Find the string "dropdown" in the data, then copy every line where it is found.

##########

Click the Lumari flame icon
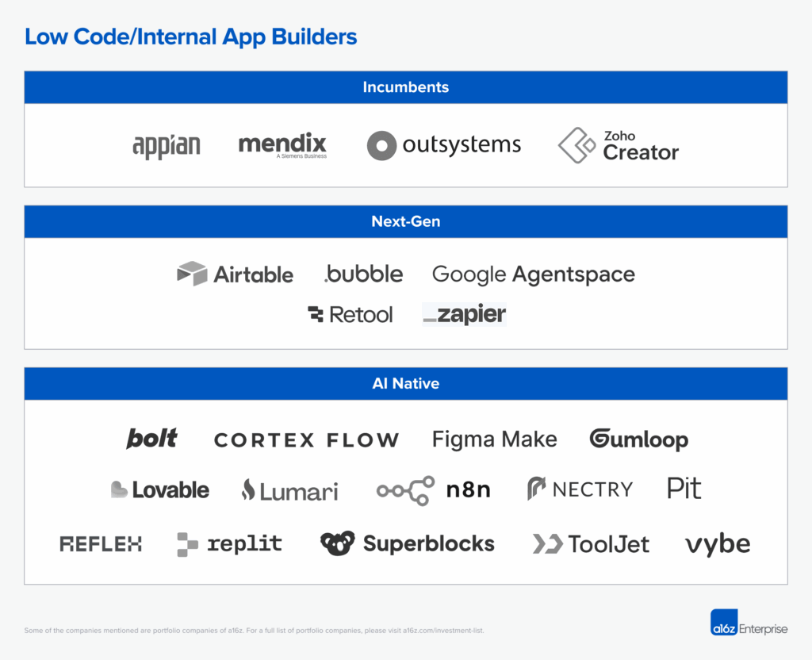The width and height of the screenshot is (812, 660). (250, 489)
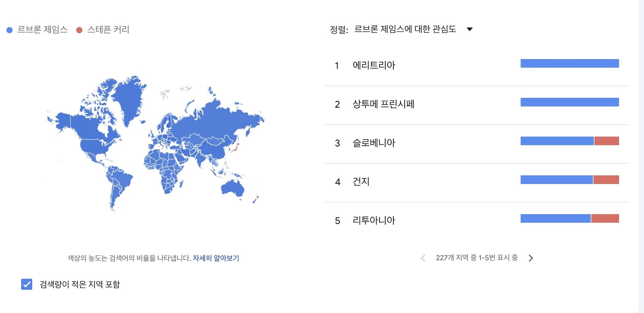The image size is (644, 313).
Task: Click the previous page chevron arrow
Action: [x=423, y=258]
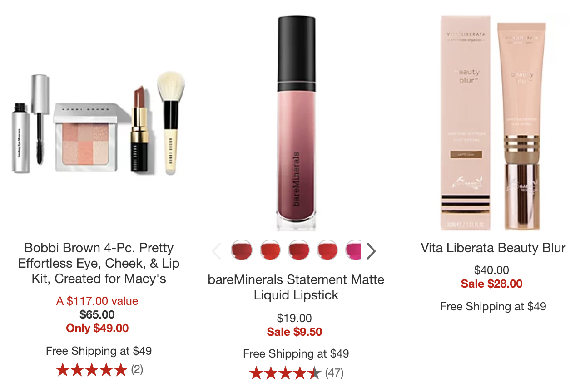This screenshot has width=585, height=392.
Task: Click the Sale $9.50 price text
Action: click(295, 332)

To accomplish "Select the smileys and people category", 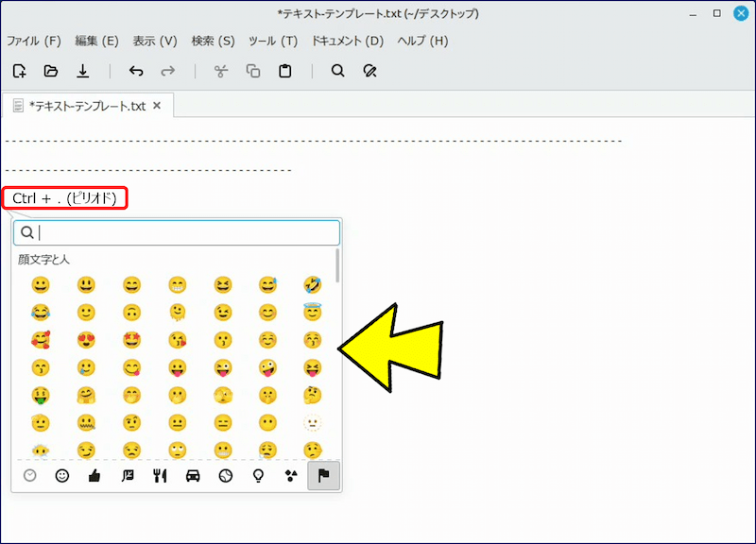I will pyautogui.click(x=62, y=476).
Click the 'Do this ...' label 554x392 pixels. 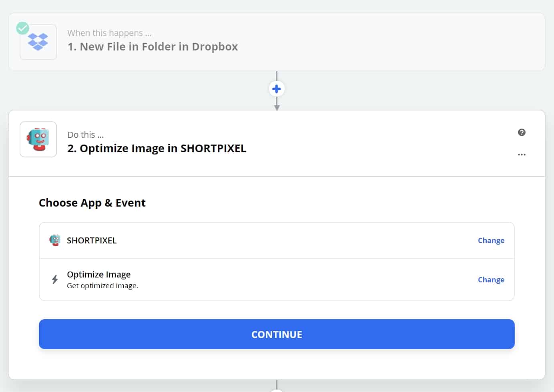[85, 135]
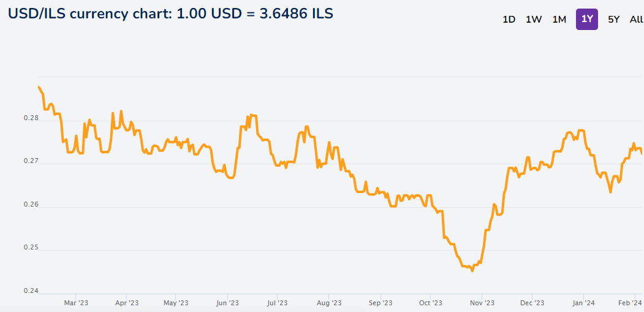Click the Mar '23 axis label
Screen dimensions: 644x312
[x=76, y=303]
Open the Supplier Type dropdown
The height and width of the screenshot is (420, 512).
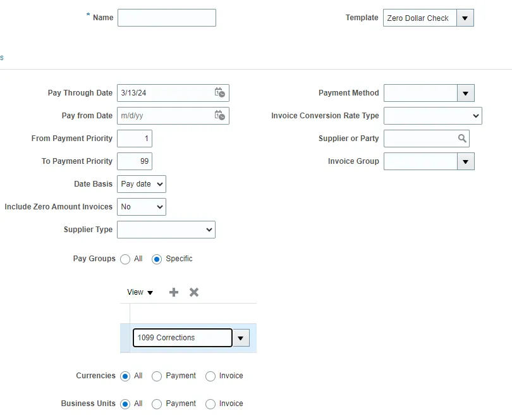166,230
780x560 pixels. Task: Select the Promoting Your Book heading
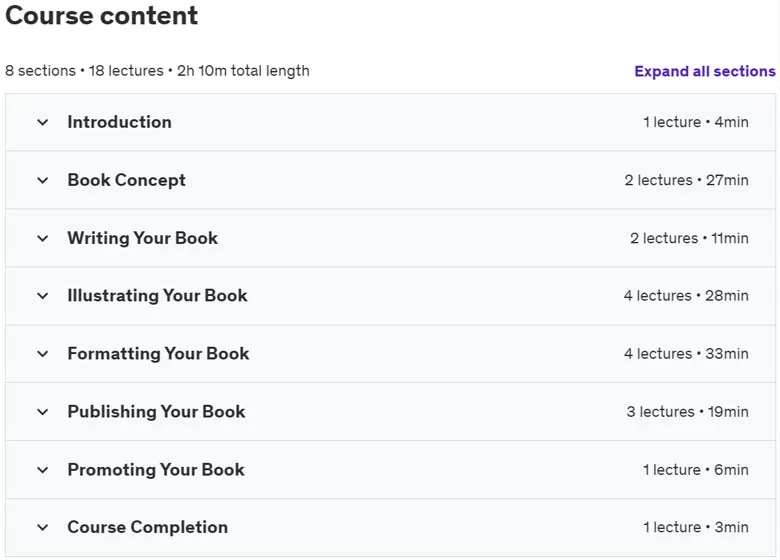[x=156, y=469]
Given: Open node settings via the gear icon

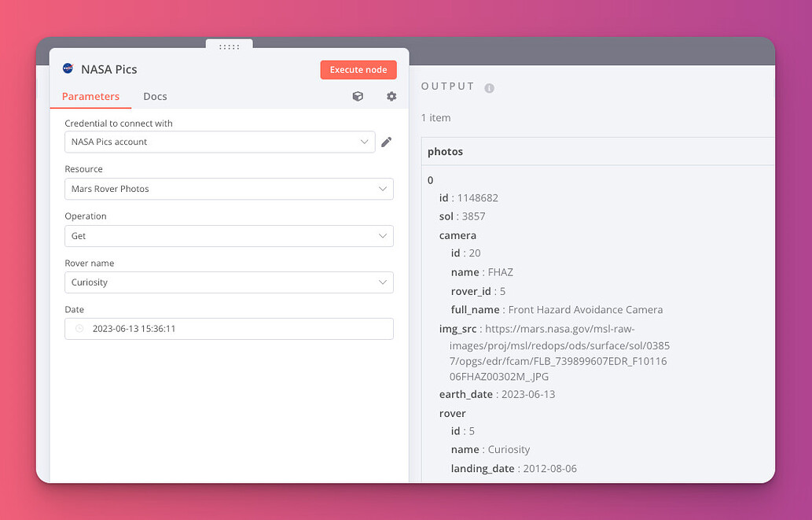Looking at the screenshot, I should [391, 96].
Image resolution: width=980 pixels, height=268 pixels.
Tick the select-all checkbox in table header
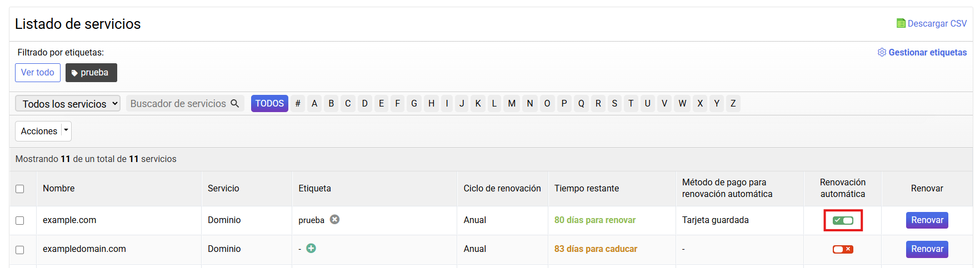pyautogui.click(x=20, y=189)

##########

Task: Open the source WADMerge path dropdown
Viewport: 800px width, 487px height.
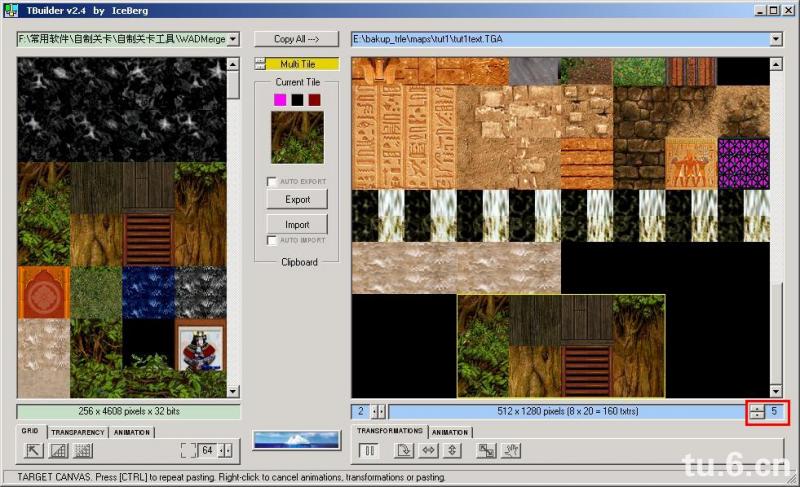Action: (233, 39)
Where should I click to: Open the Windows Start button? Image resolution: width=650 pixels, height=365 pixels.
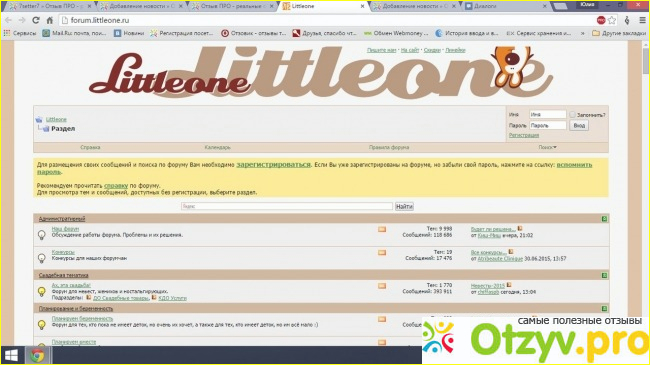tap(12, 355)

##########

**Exercise solution**
Open the Supplier Type dropdown
Task: Open the source WADMerge path dropdown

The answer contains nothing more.